The lawmakers cited reports that Thomas failed to report on financial disclosure documents more than $267,000 in forgiven debt — money the justice borrowed from wealthy friend Anthony Welters to buy a motor coach. They also pointed to Thomas’ unreported gifts from Crow and other benefactors, some of which have since appeared in the justice’s amended disclosure statements.

This conduct, Whitehouse and Wyden said, may have run afoul of the Ethics in Government Act. Thomas’ failure to disclose these gifts, they added, may also implicate federal laws against making false statements and could raise the possibility of tax law violations by Crow or others who may have failed to appropriately report the gifts on tax filings.

The Justice Department, which often litigates before the Supreme Court, may be hesitant to “offend” a member of the bench by undertaking its own investigation, the Democrats told Garland. A special counsel, they contended, would relieve this pressure by keeping a probe of Thomas and the agency’s interests separate.

Such an investigation would also serve the public interest, Whitehouse and Wyden said.

“The public must have confidence that the judiciary and the Department of Justice execute their responsibilities fairly, impartially and without respect to political expedience or partisan interests,” they wrote.

A spokesperson for the Justice Department declined to comment. But experts said a special counsel investigation was a long time coming.

“Better late than never,” said Gabe Roth, executive director of reform-minded Supreme Court advocacy group Fix the Court. Roth has argued since last year that Garland should appoint a special counsel to investigate Thomas’ ethical lapses.

“It’s been clear for months that the judiciary is not going to do anything within its powers to hold Justice Thomas to account, which means outside resources from our government’s most able investigators need to be brought in," he said.

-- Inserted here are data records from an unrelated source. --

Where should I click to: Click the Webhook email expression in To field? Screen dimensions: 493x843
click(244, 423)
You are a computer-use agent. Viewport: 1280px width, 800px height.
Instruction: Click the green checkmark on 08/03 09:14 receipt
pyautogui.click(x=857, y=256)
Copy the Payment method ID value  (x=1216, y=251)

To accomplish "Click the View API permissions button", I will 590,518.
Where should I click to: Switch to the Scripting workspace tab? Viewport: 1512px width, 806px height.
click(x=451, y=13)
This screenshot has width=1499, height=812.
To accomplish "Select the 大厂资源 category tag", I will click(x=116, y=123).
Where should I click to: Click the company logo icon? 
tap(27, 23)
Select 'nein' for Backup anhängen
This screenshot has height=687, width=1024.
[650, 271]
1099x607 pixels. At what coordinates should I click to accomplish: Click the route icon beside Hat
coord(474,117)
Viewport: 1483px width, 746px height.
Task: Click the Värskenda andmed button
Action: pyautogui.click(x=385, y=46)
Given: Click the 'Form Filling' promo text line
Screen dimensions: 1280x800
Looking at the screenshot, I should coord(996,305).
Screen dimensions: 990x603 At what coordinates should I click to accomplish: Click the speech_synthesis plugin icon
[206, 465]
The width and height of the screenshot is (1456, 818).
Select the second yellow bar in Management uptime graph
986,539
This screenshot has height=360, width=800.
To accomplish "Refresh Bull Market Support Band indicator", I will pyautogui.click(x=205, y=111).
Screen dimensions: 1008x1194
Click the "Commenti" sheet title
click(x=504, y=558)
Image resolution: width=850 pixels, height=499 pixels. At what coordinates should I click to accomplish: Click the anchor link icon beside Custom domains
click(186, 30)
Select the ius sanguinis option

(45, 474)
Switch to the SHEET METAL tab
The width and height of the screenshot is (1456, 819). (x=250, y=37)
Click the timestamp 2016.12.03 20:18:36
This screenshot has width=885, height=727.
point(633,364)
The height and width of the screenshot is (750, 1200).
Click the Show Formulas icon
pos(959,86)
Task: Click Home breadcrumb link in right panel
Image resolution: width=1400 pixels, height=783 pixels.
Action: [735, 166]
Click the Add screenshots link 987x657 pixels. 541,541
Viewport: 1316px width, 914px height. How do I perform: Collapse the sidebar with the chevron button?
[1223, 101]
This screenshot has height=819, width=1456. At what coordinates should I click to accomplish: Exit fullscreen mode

During a news conference Tuesday, Senate Majority Leader Chuck Schumer did not take a direct stance on the special counsel request, telling Courthouse News that Whitehouse and other Senate Democrats had “a variety of ways” of addressing ethics issues at the Supreme Court.

“The bottom line is that the Supreme Court is way off the deep end, in so many different ways,” Schumer said, adding that he was looking at “all options.”

Democrats’ plea to the Justice Department comes just weeks after a Senate Judiciary Committee investigation uncovered three previously undisclosed trips taken by Thomas on Crow’s private jet between 2017 and 2021. The justice, who had just recently amended his 2019 financial disclosure documents to reflect unreported gifts, had not included the trio of private jet trips in his revisions.

The special counsel request also comes after Senate Republicans stymied an effort to pass Supreme Court ethics legislation in the upper chamber. GOP lawmakers last month blocked an attempt by Democrats to pass Whitehouse’s Supreme Court Ethics, Recusal and Transparency Act via unanimous consent.

The Rhode Island senator and other Democrats have resolved to keep fighting for a legislative solution to ethical malfeasance at the high court.